夏の日差しと狼のいろ。


 「ウルー…酔ってるの?」



 ツキが見上げながら言うと
 とろんとした目でウルーは答えた。



 「全然酔ってないが」


 そういうウルーはどう見ても
 酔っていた。


 顔が赤く、目がとろんとしてるのが
 完全にそれを肯定していて。




 「あー、…えっと…
  降ろして?」



 抱き抱えられたままでは
 恥ずかしいし、

 酔ったウルーが違う意味で
 "オオカミ"みたいだったから、


 ツキは小さく言った。



 それに賛同して、イクアも叫ぶ。



 「ツキをはなせーッ!
  今日は俺のが先だしな


  首にちゅーしちゃったもんね!」



 イクアは得意げな顔だった。



 同時にウルーがぴくりと
 反応した。




 「…ちゅー?」



 「わ、ウルー!違うのよ?」


 ツキがぱたぱたと手を振り
 否定するがウルーは

 やっぱり聞いてなかった。




 「…物分かりが悪い雄狼だな

  もう一度言う。
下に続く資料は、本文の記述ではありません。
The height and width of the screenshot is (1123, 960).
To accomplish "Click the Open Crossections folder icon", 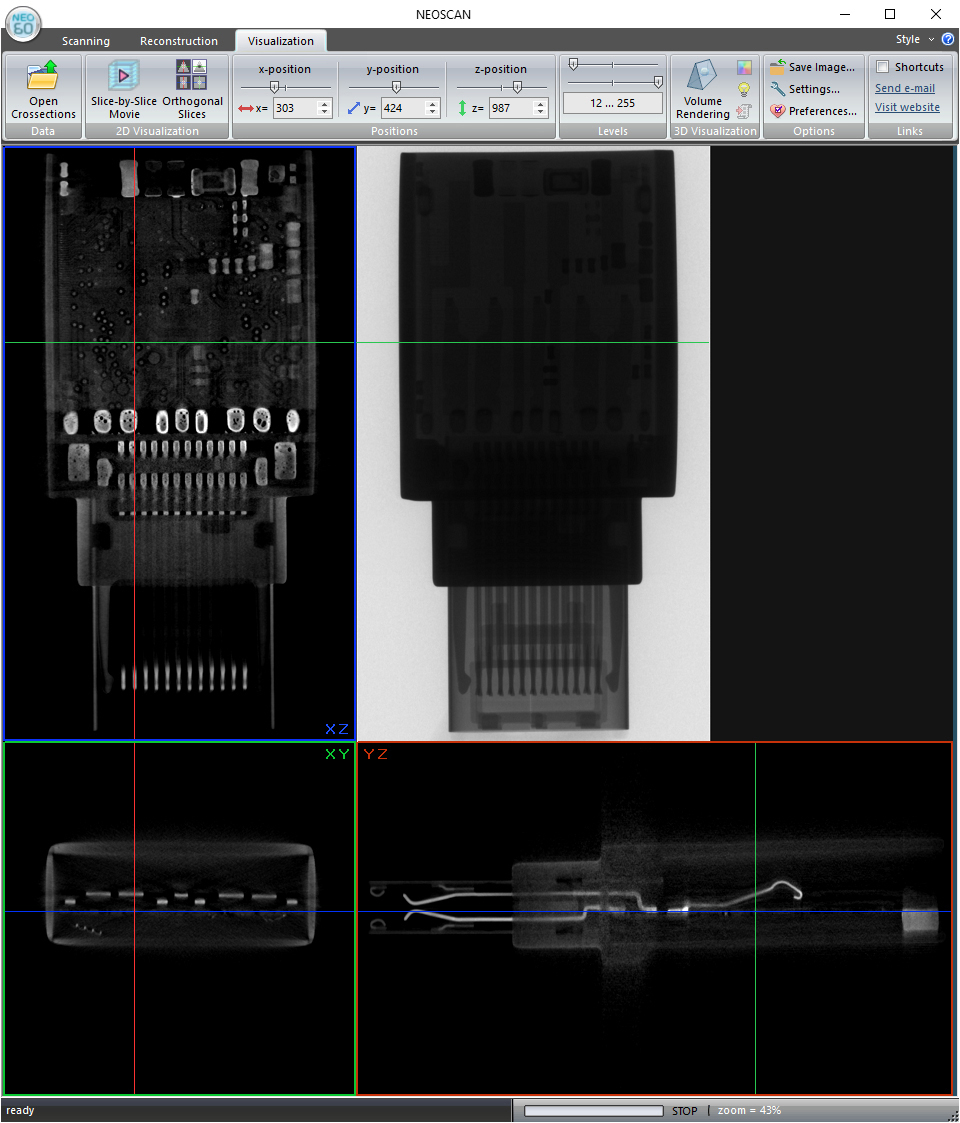I will point(43,77).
ツキはー…」



 「…んぅ!?」



 一瞬のウチにウルーは
 ツキにキスをしていた。



 もちろん?唇に…



 イクアはぽかんとしている。

 普段のウルーは
 きっとこんなことはしない、

 そう思っているからだろう。




 「んー…んぅぅ!」


 ツキが口を離そうとするが

 ウルーは逃がすまいとした。



 いつもなら、
 ちょっと触れて、終わり。



 しかし今は
 酔っているせいもあってか


 なかなか離してくれない。






 「…っん…」


 息が、出来なくなってきた。




 (ヤバい…ヤバいよー!)



 顔も体も熱くて
 頭が痺れるみたいにぽんやりと
 してくる。




 イクアの様子を伺う余裕など
 まったくない。






 抱き上げられたまま、
 キスをされて、

 5分くらいたった。




 ツキは完全に酸欠で
 ぐにゃりとしていた。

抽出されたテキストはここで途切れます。